--- Material for this task Enclosed Below ---
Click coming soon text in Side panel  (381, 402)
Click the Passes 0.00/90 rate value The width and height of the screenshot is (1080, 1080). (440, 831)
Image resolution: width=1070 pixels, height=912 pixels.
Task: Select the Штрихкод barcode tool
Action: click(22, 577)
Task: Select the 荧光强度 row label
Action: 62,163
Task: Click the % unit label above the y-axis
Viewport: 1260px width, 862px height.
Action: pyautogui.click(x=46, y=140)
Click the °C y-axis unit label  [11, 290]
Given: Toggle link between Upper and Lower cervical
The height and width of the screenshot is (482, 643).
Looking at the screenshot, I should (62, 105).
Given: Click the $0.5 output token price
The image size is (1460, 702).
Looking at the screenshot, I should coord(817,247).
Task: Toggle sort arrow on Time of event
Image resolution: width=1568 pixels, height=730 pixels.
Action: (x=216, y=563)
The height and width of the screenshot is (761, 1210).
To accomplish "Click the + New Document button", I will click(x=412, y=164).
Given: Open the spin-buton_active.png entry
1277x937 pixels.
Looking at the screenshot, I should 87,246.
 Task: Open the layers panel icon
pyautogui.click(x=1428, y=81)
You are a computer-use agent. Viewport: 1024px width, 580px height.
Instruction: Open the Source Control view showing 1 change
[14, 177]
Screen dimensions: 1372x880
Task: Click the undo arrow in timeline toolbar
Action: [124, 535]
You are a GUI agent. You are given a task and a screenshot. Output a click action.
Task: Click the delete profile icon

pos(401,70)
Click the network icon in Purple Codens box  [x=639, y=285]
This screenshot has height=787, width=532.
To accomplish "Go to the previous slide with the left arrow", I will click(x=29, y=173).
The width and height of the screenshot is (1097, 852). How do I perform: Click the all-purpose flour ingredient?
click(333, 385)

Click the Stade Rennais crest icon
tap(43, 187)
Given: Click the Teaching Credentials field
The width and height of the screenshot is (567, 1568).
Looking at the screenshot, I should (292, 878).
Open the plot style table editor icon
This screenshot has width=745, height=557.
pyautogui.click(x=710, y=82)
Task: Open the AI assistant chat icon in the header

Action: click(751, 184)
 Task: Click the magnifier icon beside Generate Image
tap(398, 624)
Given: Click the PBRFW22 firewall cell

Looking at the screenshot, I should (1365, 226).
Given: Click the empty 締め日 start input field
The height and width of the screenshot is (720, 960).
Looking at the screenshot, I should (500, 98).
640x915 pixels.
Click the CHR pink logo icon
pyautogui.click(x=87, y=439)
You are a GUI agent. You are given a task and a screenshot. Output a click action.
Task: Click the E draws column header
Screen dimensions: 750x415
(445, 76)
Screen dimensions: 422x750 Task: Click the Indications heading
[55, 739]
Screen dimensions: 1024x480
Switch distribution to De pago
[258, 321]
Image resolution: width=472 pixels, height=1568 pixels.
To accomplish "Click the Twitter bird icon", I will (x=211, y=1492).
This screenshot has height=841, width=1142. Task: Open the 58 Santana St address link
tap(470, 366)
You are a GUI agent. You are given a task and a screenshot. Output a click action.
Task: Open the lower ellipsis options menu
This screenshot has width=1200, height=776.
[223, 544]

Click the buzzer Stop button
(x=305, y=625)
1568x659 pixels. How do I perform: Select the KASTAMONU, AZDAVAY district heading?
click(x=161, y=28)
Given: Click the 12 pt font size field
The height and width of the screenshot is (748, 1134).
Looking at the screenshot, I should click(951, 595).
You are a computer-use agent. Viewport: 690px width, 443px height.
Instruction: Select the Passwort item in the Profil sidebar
--- End of Enclosed Material for this task ---
## [Exercise]
Return every line above in which the string "axis" occurs.

## [Solution to the problem]
Task: Click the % unit label above the y-axis
Click the °C y-axis unit label  [11, 290]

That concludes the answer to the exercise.